On Having No Head: Cognition throughout Biological Systems
František Baluška1 and Michael Levin
Frontiers in Psychology, July 2016
https://www.ncbi.nlm.nih.gov/pmc/articles/PMC4914563/
The central nervous system (CNS) underlies memory, perception, decision-making, and behavior in numerous organisms. However, neural networks have no monopoly on the signaling functions that implement these remarkable algorithms.
It is often forgotten that neurons optimized cellular signaling modes that existed long before the CNS appeared during evolution, and were used by somatic cellular networks to orchestrate physiology, embryonic development, and behavior. Many of the key dynamics that enable information processing can, in fact, be implemented by different biological hardware.
This is widely exploited by organisms throughout the tree of life. Here, we review data on memory, learning, and other aspects of cognition in a range of models, including single celled organisms, plants, and tissues in animal bodies. We discuss current knowledge of the molecular mechanisms at work in these systems, and suggest several hypotheses for future investigation.
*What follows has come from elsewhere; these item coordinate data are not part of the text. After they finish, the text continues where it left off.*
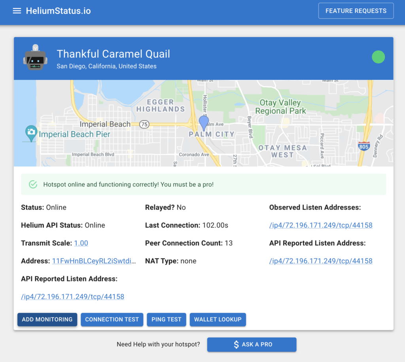Click the green online status indicator

(378, 57)
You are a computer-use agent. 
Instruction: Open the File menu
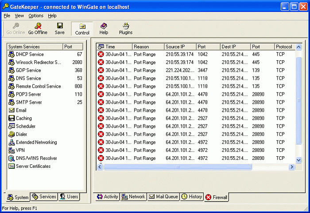coord(7,15)
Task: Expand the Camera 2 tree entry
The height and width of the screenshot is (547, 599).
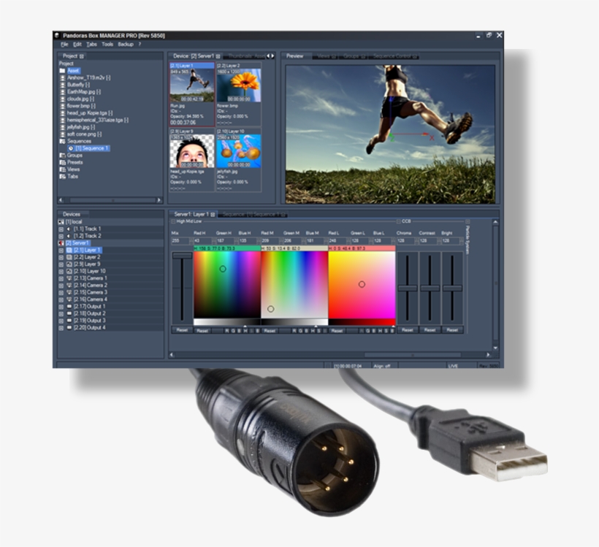Action: coord(61,286)
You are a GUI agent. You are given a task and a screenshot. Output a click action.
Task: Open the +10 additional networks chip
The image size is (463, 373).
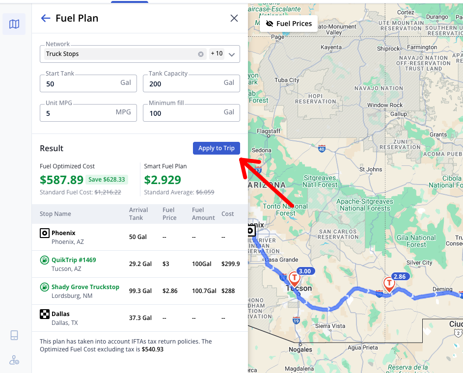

The study of cognitive processes implemented in aneural contexts is a fascinating, highly interdisciplinary topic that has many implications for evolution, cell biology, regenerative medicine, computer science, and synthetic bioengineering.
CNS neurons do not embody cognition due to any magical, unique property. Their computational powers derive from the dynamics of networks of linked elements that propagate and integrate signals, and the ability to alter connectivity among those elements (network topology) based on prior activity. In fact, these basic properties are present in biological systems at many complexity scales (from subcellular protein networks to coupled tissues).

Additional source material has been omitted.